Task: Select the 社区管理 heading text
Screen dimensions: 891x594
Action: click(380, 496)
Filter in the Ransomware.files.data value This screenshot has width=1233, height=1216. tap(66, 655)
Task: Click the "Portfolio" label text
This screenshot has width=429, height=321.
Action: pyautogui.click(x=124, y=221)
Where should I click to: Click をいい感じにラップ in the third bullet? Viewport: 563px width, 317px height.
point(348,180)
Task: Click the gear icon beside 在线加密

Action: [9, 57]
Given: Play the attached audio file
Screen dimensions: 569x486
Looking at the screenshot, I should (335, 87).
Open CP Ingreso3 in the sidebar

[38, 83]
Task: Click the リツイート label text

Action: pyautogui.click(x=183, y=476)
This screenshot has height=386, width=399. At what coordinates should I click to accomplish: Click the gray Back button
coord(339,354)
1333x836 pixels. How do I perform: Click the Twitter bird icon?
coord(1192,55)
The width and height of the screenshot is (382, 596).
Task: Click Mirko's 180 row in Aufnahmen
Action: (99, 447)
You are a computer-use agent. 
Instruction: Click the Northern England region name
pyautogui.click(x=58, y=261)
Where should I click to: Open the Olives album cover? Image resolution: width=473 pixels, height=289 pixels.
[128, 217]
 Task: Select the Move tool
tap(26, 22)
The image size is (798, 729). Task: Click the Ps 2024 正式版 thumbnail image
::::
DESCRIPTION OF THE TASK
Reproduce all of the records above word for word, keeping each line as it appears.

THE REPLY
Task: Select the 社区管理 heading text
Screen dimensions: 891x594
Action: click(380, 496)
Filter in the Ransomware.files.data value This screenshot has width=1233, height=1216. tap(66, 655)
Task: Click the "Portfolio" label text
This screenshot has width=429, height=321.
Action: pyautogui.click(x=124, y=221)
Where should I click to: Click をいい感じにラップ in the third bullet? Viewport: 563px width, 317px height.
point(348,180)
Task: Click the gear icon beside 在线加密

Action: [9, 57]
Given: Play the attached audio file
Screen dimensions: 569x486
Looking at the screenshot, I should (335, 87).
Open CP Ingreso3 in the sidebar

[38, 83]
Task: Click the リツイート label text

Action: pyautogui.click(x=183, y=476)
This screenshot has height=386, width=399. At what coordinates should I click to accomplish: Click the gray Back button
coord(339,354)
1333x836 pixels. How do I perform: Click the Twitter bird icon?
coord(1192,55)
The width and height of the screenshot is (382, 596).
Task: Click Mirko's 180 row in Aufnahmen
Action: (99, 447)
You are a computer-use agent. 
Instruction: Click the Northern England region name
pyautogui.click(x=58, y=261)
Where should I click to: Open the Olives album cover? Image resolution: width=473 pixels, height=289 pixels.
[128, 217]
 Task: Select the Move tool
tap(26, 22)
The image size is (798, 729). Task: Click the Ps 2024 正式版 thumbnail image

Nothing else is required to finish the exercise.